Saved data entries

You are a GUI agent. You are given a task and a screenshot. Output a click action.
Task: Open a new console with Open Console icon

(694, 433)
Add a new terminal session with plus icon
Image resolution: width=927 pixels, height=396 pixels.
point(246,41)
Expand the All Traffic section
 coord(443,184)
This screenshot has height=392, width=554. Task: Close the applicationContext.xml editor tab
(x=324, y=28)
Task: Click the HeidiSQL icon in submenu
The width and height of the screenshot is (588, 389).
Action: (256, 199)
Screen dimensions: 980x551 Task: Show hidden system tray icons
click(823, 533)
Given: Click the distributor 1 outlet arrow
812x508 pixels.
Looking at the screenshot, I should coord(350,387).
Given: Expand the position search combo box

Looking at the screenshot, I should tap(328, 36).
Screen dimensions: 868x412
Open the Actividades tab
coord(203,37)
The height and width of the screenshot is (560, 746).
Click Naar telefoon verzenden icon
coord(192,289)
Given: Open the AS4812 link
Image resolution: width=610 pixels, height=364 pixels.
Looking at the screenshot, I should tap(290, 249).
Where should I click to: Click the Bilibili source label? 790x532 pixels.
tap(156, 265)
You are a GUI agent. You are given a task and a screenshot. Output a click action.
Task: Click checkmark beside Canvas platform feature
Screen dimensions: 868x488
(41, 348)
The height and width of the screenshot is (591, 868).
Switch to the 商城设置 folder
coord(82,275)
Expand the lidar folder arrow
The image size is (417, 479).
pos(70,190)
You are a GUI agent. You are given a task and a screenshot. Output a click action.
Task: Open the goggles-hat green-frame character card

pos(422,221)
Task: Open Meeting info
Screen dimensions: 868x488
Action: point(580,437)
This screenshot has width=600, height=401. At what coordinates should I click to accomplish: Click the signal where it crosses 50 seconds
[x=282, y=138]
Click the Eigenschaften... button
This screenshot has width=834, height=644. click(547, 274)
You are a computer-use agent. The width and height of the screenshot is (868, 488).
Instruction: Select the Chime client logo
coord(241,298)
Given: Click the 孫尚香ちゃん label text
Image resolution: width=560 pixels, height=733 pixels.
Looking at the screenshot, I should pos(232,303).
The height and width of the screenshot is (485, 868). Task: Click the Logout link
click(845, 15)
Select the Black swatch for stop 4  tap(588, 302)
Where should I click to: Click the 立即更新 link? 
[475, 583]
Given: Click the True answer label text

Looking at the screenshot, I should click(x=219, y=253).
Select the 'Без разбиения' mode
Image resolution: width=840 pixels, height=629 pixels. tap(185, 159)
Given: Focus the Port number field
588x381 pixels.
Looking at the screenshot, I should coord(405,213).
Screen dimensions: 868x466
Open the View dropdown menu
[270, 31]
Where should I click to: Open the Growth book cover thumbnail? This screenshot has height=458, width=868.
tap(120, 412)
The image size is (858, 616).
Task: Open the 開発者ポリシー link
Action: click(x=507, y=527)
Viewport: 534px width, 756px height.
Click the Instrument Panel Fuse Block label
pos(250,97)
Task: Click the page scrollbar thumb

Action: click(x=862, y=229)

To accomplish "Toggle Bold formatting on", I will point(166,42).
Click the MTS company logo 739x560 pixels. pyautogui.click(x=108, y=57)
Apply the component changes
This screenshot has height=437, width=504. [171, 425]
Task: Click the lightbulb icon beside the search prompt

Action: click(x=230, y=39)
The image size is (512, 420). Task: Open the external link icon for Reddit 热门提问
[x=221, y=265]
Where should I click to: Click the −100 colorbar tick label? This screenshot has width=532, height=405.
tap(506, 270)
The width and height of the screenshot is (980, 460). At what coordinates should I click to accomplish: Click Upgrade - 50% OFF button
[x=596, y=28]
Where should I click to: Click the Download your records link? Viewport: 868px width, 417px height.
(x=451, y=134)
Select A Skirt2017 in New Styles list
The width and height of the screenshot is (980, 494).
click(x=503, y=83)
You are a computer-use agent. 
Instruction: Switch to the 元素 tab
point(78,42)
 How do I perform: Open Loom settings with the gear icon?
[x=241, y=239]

▶ The task
Lines from the one with "The width and height of the screenshot is (980, 460)." through the end of the data: set these down exactly, including both ends and nothing more.

▶ Answer to the exercise
The width and height of the screenshot is (980, 460). At what coordinates should I click to accomplish: Click Upgrade - 50% OFF button
[x=596, y=28]
Where should I click to: Click the Download your records link? Viewport: 868px width, 417px height.
(x=451, y=134)
Select A Skirt2017 in New Styles list
The width and height of the screenshot is (980, 494).
click(x=503, y=83)
You are a computer-use agent. 
Instruction: Switch to the 元素 tab
point(78,42)
 How do I perform: Open Loom settings with the gear icon?
[x=241, y=239]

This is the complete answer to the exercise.